___ Data to use ___

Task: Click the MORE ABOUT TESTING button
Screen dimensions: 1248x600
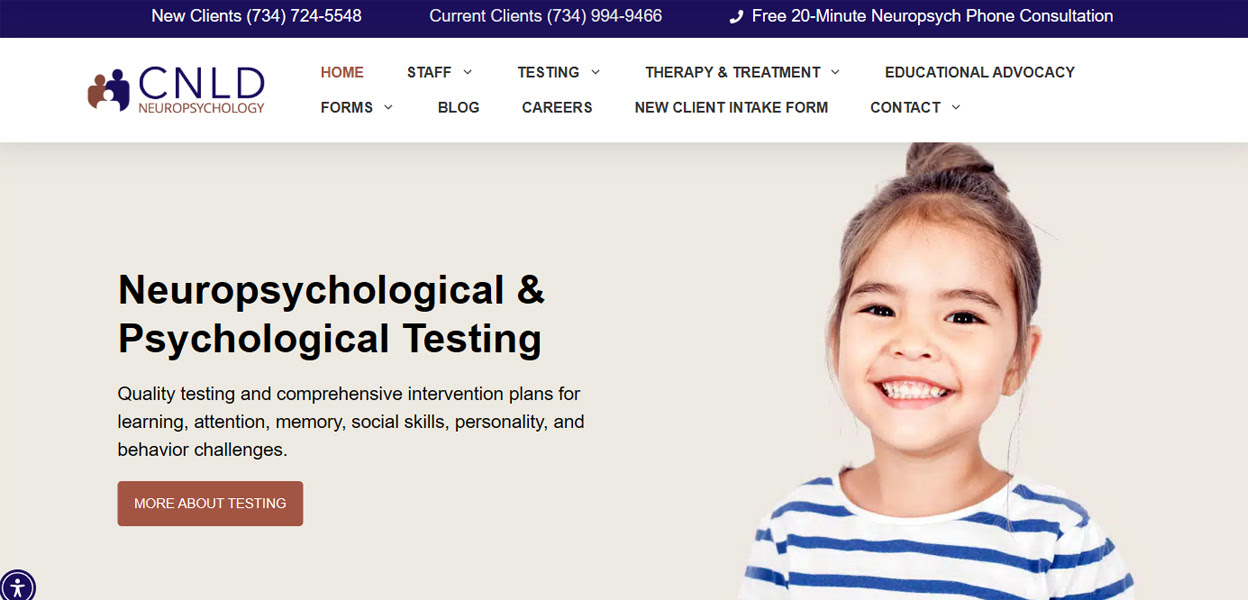Action: coord(210,503)
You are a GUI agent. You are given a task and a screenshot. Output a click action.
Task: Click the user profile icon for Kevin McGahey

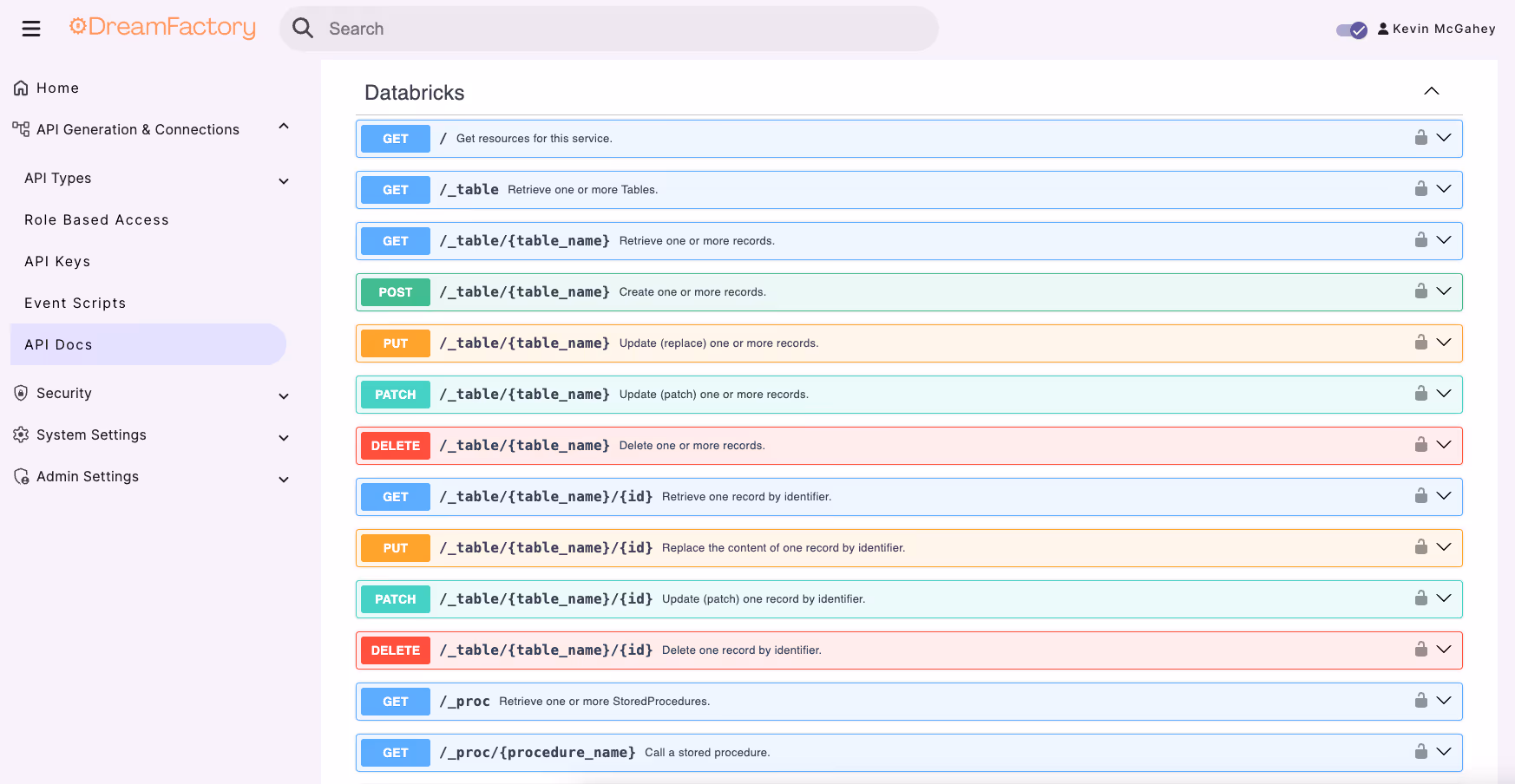point(1383,29)
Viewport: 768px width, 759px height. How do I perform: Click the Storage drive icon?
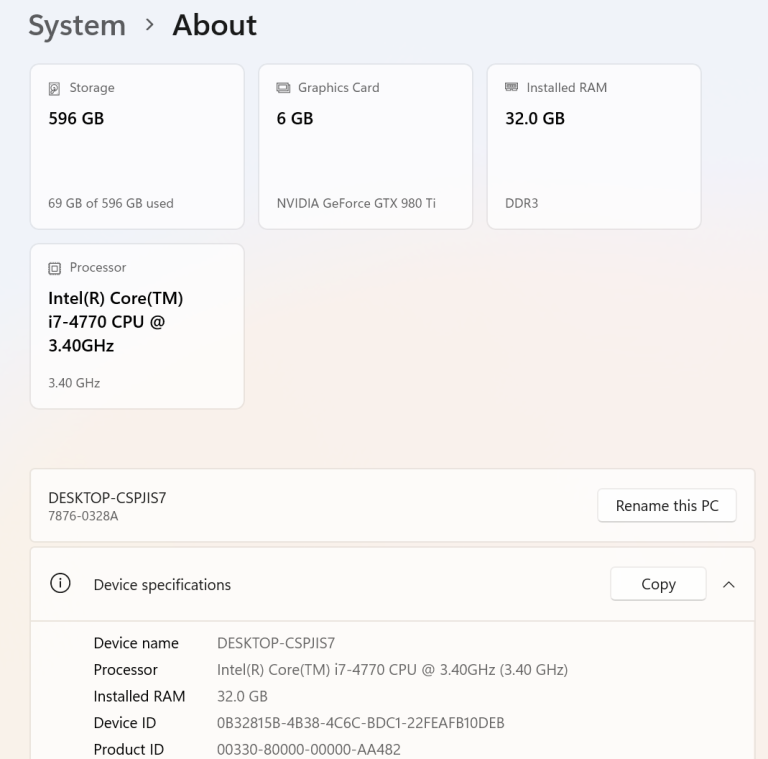[55, 88]
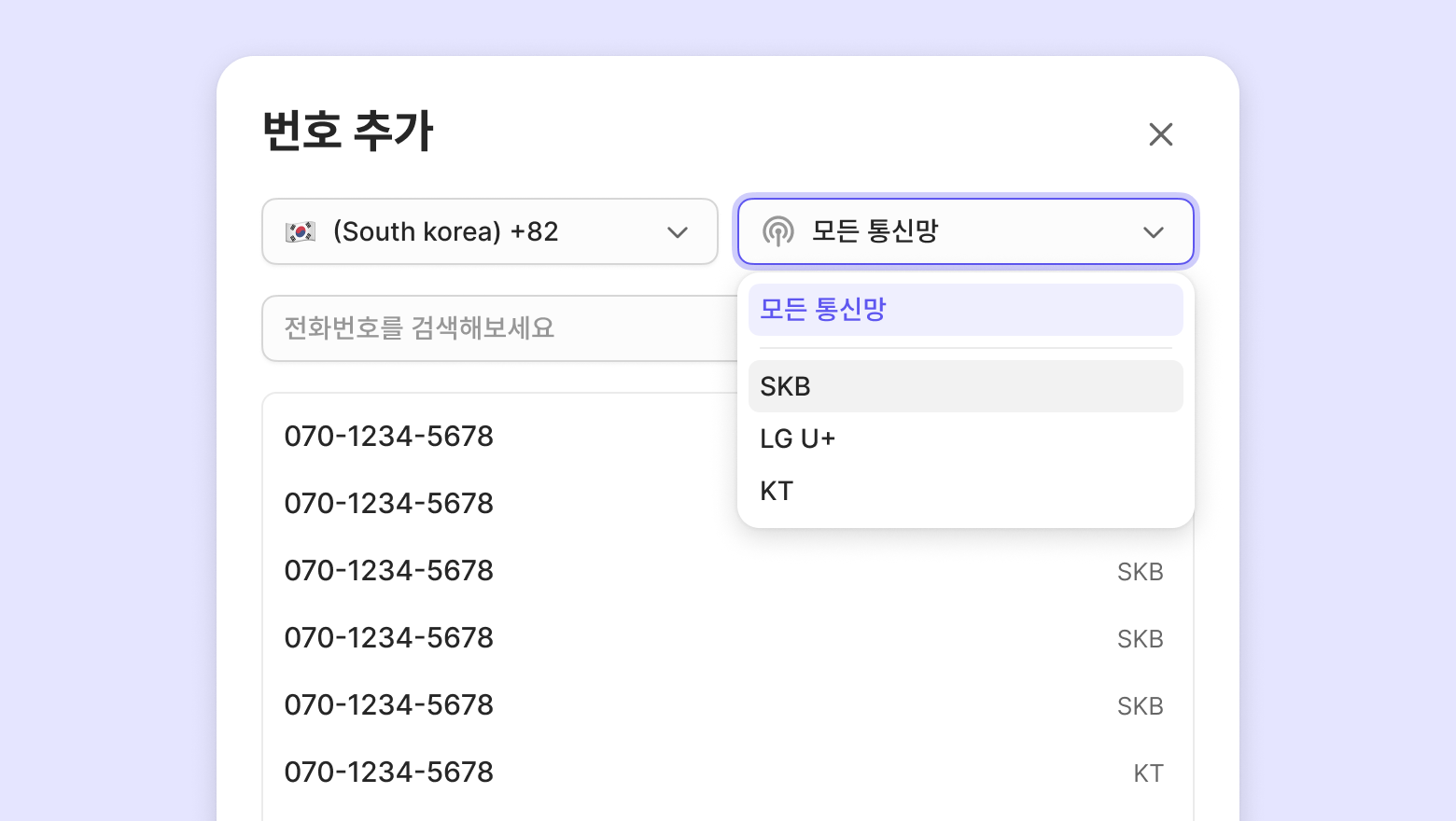Click the KT carrier label in number list
The height and width of the screenshot is (821, 1456).
coord(1148,773)
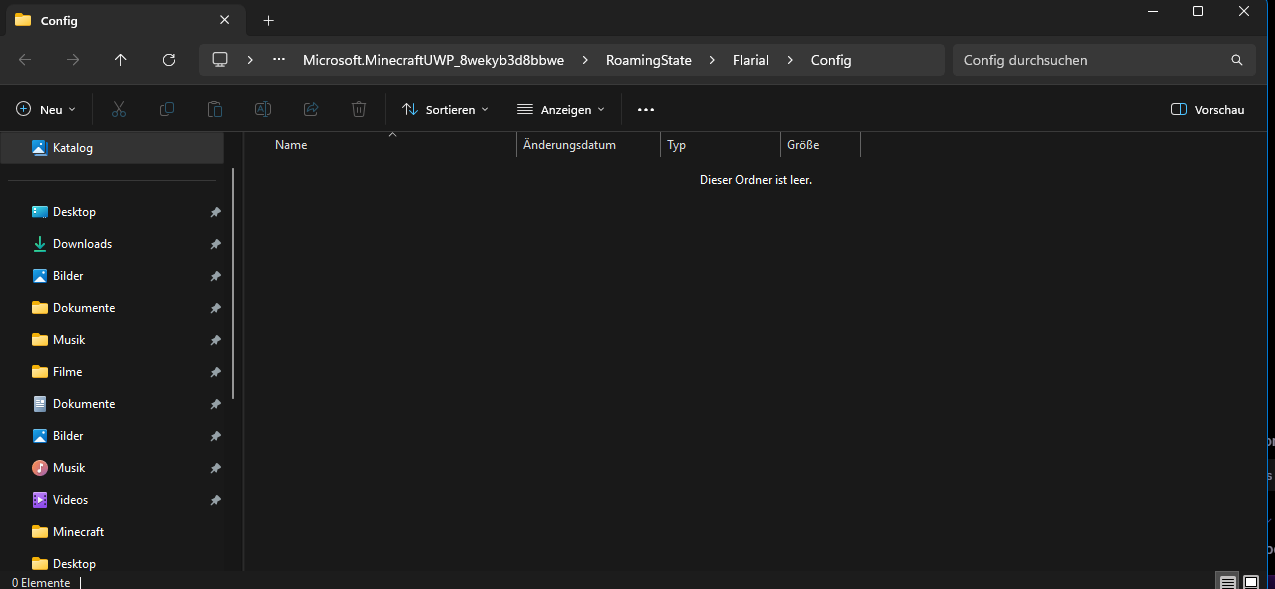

___

What the task requires> Rewrite the records above with "icon" changed to "symbol" wherever it occurs, keeping everything else the same. Leave the pictures out.

In response>
Task: Click the MORE ABOUT TESTING button
Screen dimensions: 1248x600
Action: coord(210,503)
You are a GUI agent. You are given a task and a screenshot. Output a click action.
Task: Click the user profile symbol for Kevin McGahey

point(1383,29)
Viewport: 768px width, 759px height. How do I perform: Click the Storage drive symbol?
[55, 88]
Click the KT carrier label in number list
The height and width of the screenshot is (821, 1456).
coord(1148,773)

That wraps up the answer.